Oh Cottage cheese, oh cottage cheese
Your taste just brought me to my knees
Your lumpy whiteness mystifies
You’re good for me, I can’t deny
Oh cottage cheese, oh cottage cheese
Next time just pull my tongue out please!
Sorry, I just felt like venting.
Yes, we are into week four of The New Us! Our diet is changing bit by bit (or, in Danish, muesli pur muesli) and we are both sleeping better.
Even Lyle’s weekly visits have become a part of our routine. Unfortunately, his workouts haven’t. Every time the guy comes over, he changes everything. One time we do squats, the next time we do pushups. And he’s not satisfied with just NORMAL exercises—oh no! He has to change everything up. “Just do the bottom six inches of your squat” and “Do your pushups with your arms as far apart as possible—now do ten more!”
I’m telling you, these workouts would make a grown man cry. Imagine what they do to me…
One thing that I really like about them, though, is that we have them in the privacy of our own home and not in a gym full of (burly) people. That is good because if I hear snickering when I’m working out, I can easily narrow down the field of suspects. Plus it’s easier to pay attention to Lyle.
Me: “Hey Lyle. What are these lumps on my arms?”

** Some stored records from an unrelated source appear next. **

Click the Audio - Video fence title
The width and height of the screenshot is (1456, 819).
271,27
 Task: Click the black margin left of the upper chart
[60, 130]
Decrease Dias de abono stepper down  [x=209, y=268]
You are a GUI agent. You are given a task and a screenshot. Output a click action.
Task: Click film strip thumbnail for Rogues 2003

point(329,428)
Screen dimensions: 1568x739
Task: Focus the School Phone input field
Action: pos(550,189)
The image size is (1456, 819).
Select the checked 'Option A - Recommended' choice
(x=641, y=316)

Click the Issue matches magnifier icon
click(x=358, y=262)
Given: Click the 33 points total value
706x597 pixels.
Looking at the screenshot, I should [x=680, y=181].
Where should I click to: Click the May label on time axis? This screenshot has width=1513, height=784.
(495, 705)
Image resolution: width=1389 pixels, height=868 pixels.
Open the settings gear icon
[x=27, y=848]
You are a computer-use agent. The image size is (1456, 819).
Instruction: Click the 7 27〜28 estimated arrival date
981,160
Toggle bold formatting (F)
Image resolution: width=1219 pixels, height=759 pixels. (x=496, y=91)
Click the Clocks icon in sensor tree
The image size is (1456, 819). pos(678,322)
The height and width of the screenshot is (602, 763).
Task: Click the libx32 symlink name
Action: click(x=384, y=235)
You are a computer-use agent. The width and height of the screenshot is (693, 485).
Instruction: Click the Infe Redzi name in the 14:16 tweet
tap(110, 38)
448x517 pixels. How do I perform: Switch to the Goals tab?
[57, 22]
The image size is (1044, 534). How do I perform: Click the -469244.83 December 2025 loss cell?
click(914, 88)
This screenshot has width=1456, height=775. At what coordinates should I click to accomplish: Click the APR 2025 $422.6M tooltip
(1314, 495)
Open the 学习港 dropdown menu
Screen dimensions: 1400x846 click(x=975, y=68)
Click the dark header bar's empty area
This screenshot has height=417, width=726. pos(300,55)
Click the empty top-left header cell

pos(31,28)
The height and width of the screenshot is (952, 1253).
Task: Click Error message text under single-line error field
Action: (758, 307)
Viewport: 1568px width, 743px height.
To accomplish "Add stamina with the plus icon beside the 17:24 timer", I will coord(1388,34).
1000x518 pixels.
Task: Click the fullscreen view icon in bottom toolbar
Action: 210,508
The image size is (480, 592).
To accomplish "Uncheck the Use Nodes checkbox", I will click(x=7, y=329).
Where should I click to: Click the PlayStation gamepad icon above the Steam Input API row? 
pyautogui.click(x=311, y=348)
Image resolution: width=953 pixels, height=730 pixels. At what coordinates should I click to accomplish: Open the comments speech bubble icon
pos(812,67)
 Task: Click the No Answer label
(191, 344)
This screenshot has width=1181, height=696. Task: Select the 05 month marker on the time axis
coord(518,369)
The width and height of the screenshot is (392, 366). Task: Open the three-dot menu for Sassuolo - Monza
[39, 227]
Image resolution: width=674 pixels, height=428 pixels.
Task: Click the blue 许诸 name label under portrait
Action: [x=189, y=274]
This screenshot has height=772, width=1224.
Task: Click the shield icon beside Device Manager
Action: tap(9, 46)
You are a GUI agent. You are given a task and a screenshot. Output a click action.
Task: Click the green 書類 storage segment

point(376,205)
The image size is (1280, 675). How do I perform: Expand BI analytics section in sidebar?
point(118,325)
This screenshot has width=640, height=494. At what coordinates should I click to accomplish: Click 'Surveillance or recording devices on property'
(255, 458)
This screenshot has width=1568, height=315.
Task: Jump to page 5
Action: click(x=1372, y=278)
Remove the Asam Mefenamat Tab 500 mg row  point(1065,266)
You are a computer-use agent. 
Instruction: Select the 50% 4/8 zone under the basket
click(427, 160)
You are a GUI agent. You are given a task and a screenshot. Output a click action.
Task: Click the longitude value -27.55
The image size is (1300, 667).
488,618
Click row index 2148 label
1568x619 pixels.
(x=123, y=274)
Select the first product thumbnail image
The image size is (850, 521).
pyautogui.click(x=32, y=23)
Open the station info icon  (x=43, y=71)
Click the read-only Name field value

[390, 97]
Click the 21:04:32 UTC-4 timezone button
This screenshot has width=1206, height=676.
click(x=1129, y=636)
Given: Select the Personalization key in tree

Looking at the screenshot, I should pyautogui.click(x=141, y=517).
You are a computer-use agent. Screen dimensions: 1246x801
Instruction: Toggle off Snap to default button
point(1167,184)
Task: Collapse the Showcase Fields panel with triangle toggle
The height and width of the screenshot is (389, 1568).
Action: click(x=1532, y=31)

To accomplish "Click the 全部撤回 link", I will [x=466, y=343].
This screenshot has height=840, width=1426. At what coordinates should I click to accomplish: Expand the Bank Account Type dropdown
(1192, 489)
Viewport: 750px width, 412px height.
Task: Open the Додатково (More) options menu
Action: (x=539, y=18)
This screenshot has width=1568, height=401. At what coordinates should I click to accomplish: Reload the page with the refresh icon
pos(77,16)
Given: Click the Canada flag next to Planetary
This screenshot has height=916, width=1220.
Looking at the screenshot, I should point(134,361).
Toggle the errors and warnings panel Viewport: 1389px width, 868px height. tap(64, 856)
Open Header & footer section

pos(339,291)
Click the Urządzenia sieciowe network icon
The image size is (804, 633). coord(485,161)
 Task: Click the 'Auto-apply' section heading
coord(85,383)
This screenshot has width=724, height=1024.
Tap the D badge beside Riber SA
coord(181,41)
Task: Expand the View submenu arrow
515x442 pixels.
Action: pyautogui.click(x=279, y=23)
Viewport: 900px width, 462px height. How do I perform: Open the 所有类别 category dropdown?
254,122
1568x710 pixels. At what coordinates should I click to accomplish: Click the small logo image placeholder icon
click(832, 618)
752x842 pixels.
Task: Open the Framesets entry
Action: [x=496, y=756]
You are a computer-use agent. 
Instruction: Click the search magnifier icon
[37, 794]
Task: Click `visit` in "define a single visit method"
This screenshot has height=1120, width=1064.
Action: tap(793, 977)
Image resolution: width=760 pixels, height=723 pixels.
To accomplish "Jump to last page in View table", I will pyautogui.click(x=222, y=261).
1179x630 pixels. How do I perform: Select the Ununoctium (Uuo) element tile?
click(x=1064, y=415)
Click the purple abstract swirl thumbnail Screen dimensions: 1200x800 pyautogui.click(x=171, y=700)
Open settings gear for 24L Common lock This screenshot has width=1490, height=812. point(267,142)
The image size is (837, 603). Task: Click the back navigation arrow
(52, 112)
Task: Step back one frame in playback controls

Lyle: “Those are muscles.”
Me: “What? No way! HONEY, I HAVE MUSCLES!!”
My Wife: “What? No way!”
Lyle: “All right. Let’s get to work, you two. Push up position. Mark, spread your arms out wider. Wider. Wider. Good. Now go until I tell you to stop.”
Me: “Hhhmph. O-n-e.”
My Wife: “I think I have one of those crampy-thingies.”
Lyle: “Ooh, I hate those. Try stretching it out.”
Me: “Mmmmph. Ss-sev-en.”
My Wife: “Still kind of crampy.”
Lyle: “Try rubbing it and stretching it at the same time.”
Me: “Huuph. Mmmph. Grrrrr. Ff-ff-four-t-teen.”
Lyle: “How does that feel?”
My Wife: “Good!”
Me: “Hhnnrrr-s-s-sxtnnnn”
Lyle: “Alright. Now I want you to do ten more, with your arms three inches farther apart. Mark? Mark?”
Me: “ZZZZZZZZZ”
Lyle: “Man, I know that exercise helps you to sleep better, but this boy has to work on his timing.”
My Wife: “I’ll tell him that when he comes to.”